2. No cheerleading, no demonizing, no crowing, no grievance.
3. Politics (mostly) should end at the shore of the Atlantic and the Pacific.
4. Not every development is “BREAKING NEWS” with heroic music and iconography. BREAKING NEWS: MITCH MCCONNELL HAS A HEADACHE.
5. I want my commentators to be rational beings who are willing to admit that they are not always sure about everything.
6. As with good conversation, so with good media, I want commentators to try to show genuine respect for views not their own but views of the other party.
7. I want my media personalities to care more about America than about their party, faction, tribe, or television ratings.
I don’t expect American media to reform itself. The era when Walter Cronkite could be routinely voted the “most trusted man in America” is long over. Cable “news” plus the essential anonymity of social media plus the craven publicity-seeking of our least thoughtful politicians is a formula for steep national decline. We are better than this. We are not going to fix things by boycotting Budweiser or Disney World. We can only reclaim America by withdrawing our consent from the cash flow of the worst offenders. If CNN and MSNBC want me back, they are going to have to move to civility and the center. I believe I speak for millions of Americans in this.
Alternatives
Here’s another good reason to turn away from television — not just news and commentary but television altogether. (I freely admit that some very good television programming is out there.) There are so many books piled up on my bedside table, so many books stacked up next to my working desk, so many books languishing on my iPad that I ordered but haven’t yet read, not to mention so many classics of world literature that I have never read: Madame Bovary; One Hundred Years of Solitude; The Gulag Archipelago; The Mill on the Floss; Tolstoy’s The Gambler; Thomas Hardy’s Jude the Obscure — a long and embarrassing list, including some whole areas in which (even in literature) I am shockingly ignorant and under-read.

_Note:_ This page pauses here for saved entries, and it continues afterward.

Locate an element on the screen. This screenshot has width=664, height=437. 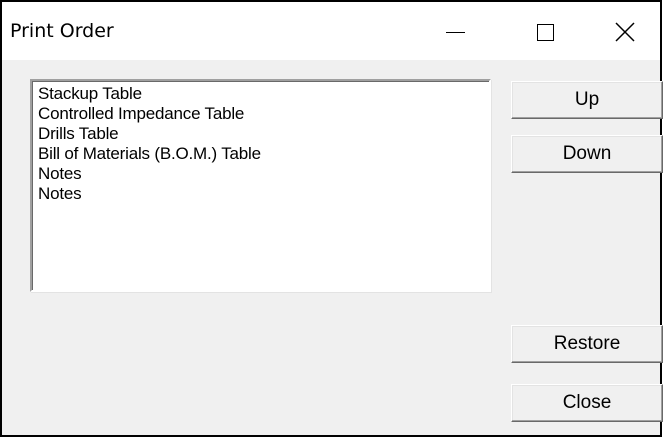
list-item: Stackup Table is located at coordinates (264, 94).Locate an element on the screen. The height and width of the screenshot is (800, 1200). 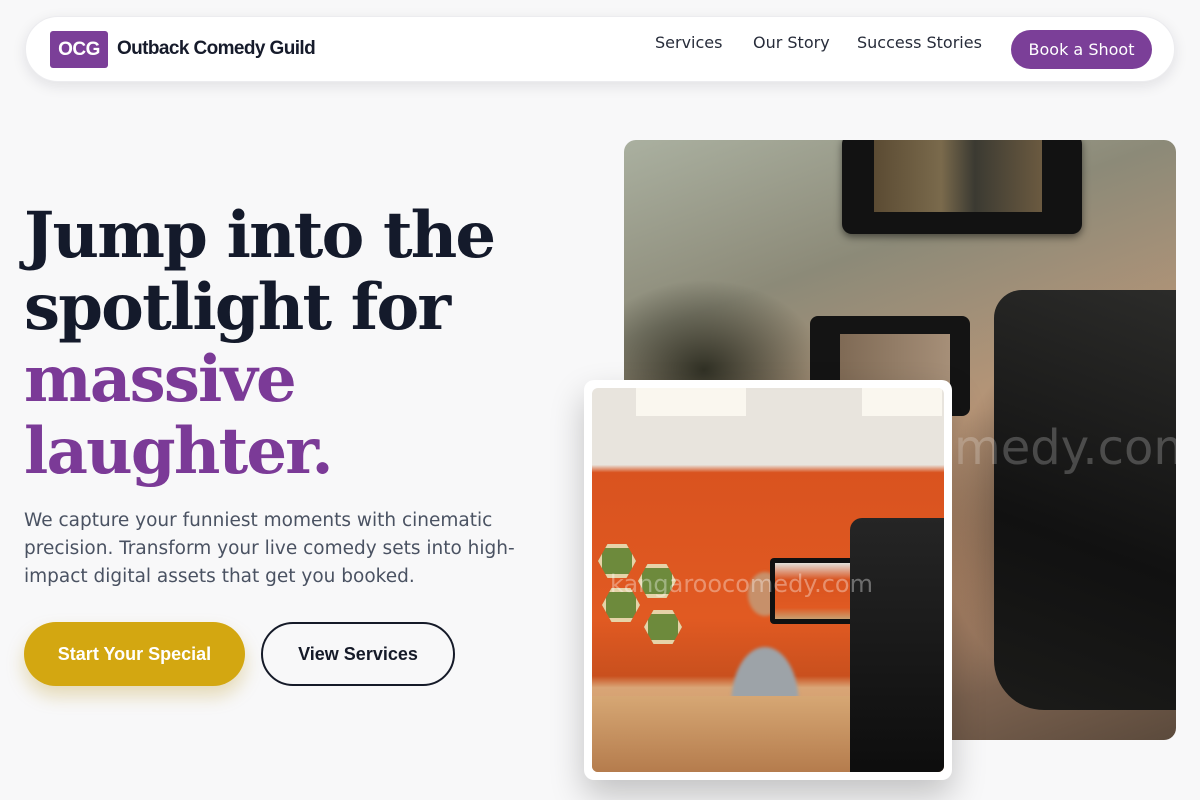
logo-badge: OCG is located at coordinates (79, 50).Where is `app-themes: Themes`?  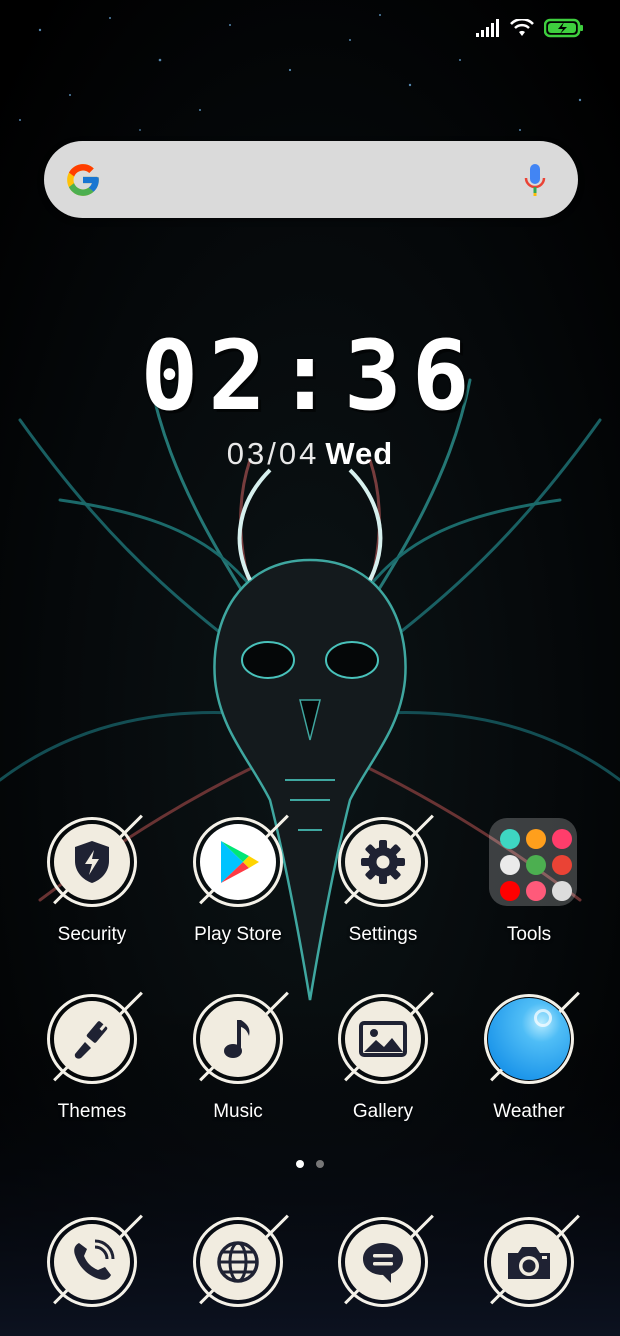 app-themes: Themes is located at coordinates (92, 1056). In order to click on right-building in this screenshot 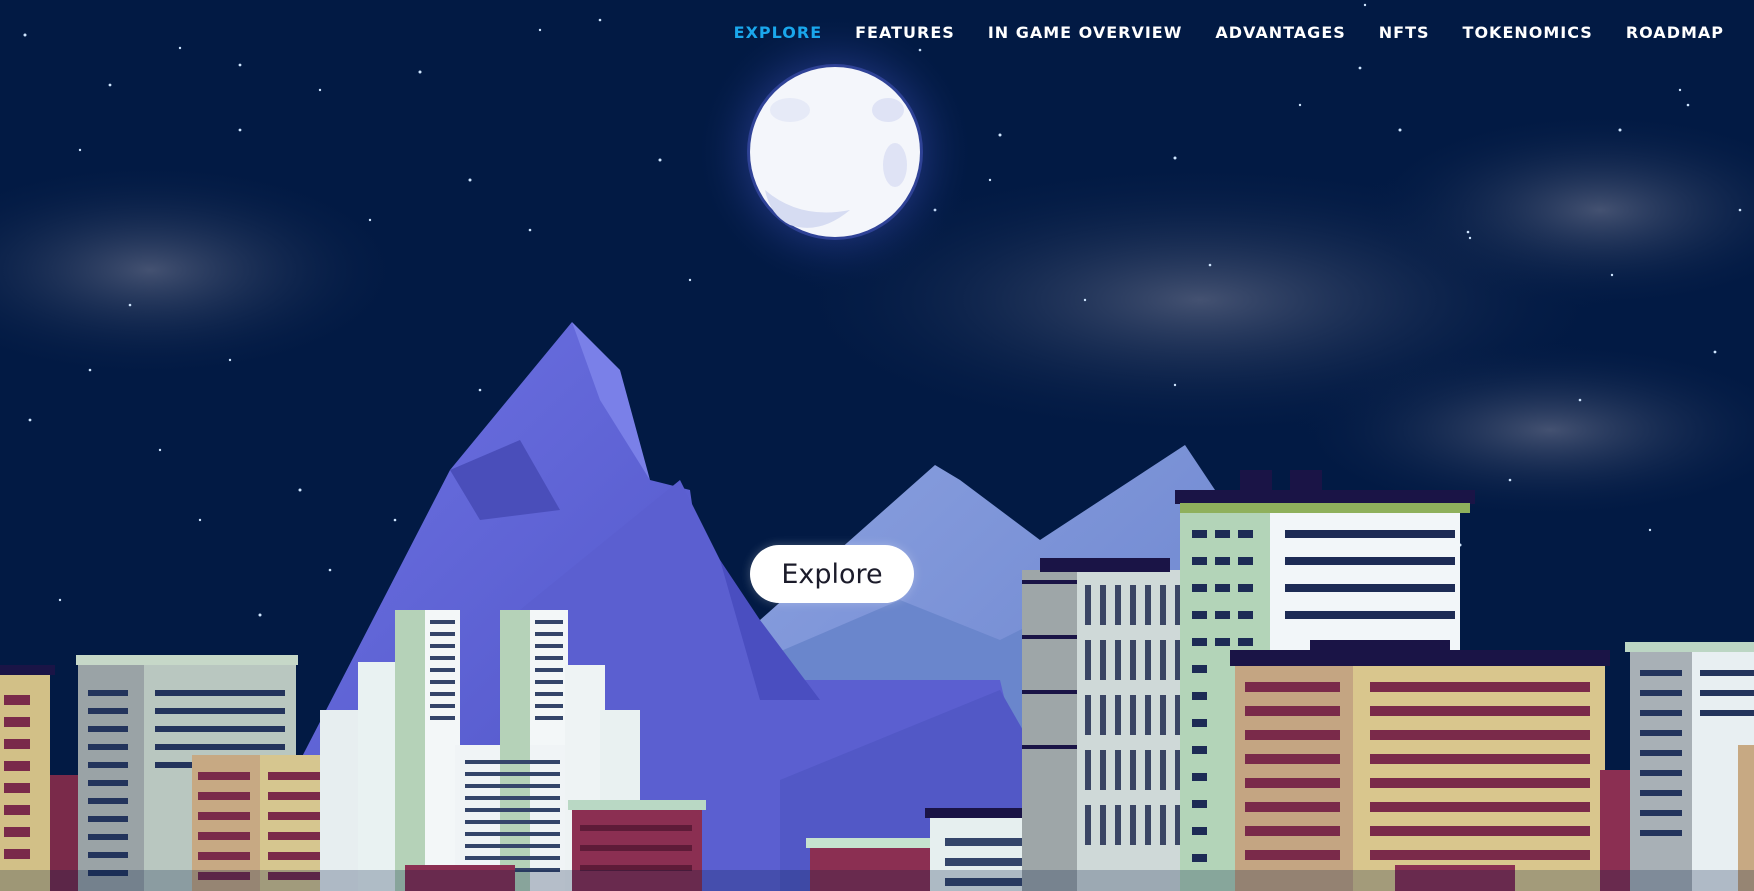, I will do `click(1432, 766)`. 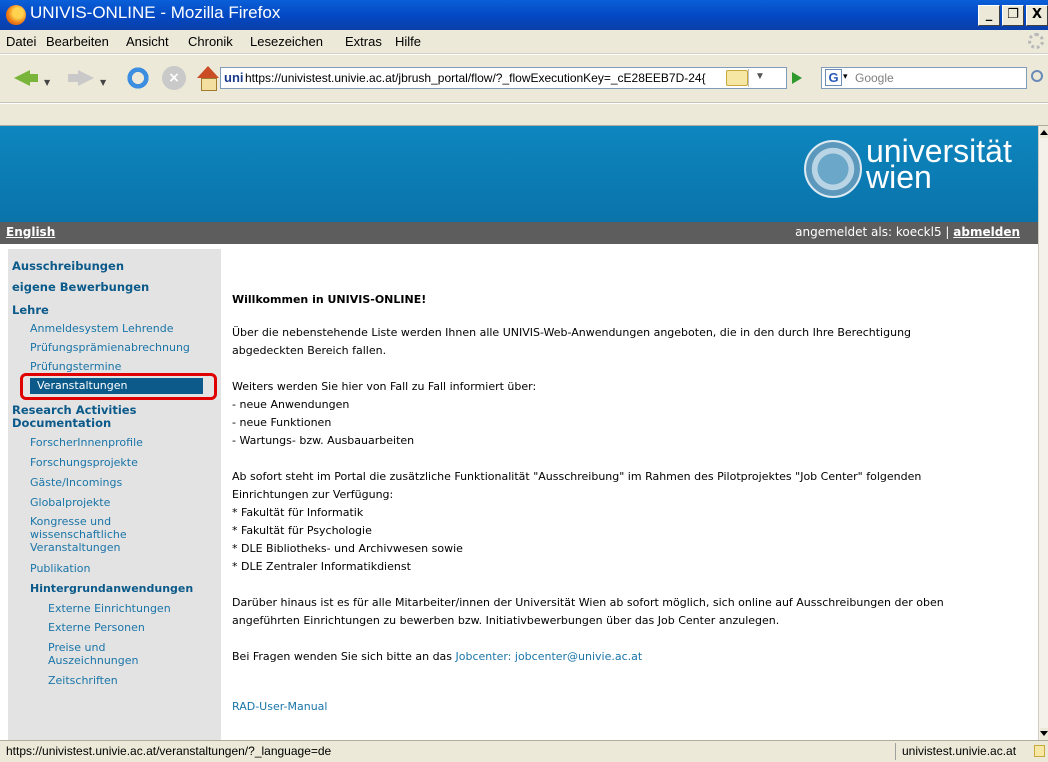 What do you see at coordinates (234, 78) in the screenshot?
I see `site-favicon-icon: uni` at bounding box center [234, 78].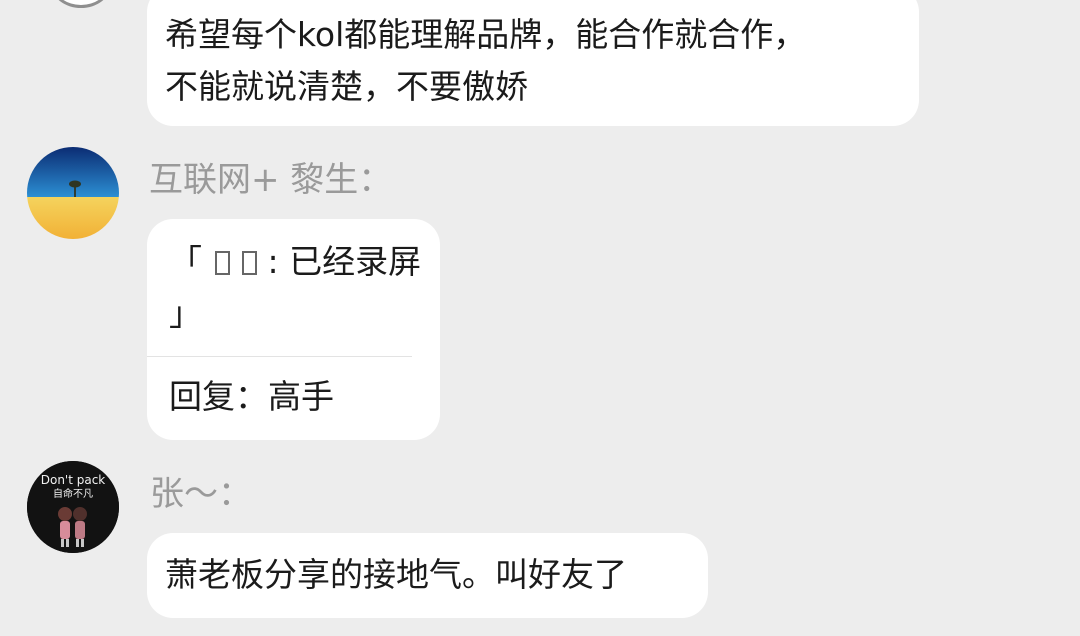  Describe the element at coordinates (533, 63) in the screenshot. I see `message-bubble: 希望每个kol都能理解品牌，能合作就合作， 不能就说清楚，不要傲娇` at that location.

As the new year begins, I’m about to read the whole of Dante’s Divine Comedy for the first time since my college days. My friend Donald says Middlemarch is better than Dickens (the fool!) but I have placed it near the top of my stack. I haven’t read Don Quixote for many years. Plus, I make sure to re-read Robinson Crusoe, Gulliver’s Travels, Walden, Huckleberry Finn, Roughing It, and a wide swath of Shakespeare’s plays every year or two. It’s time to re-read The Canterbury Tales and Paradise Lost. I can listen to those books as I walk daily, another good reason to wean myself off video screens. We live in the great age of audio books.
No time to listen to Rachel or Sean or Lawrence or Tucker. There is culture out there! Culture more inexpensively available than ever before in human history.
We are better than we seem to be. However, since I cannot change the world or make it conform to my views, I plan to spend the next four years improving myself.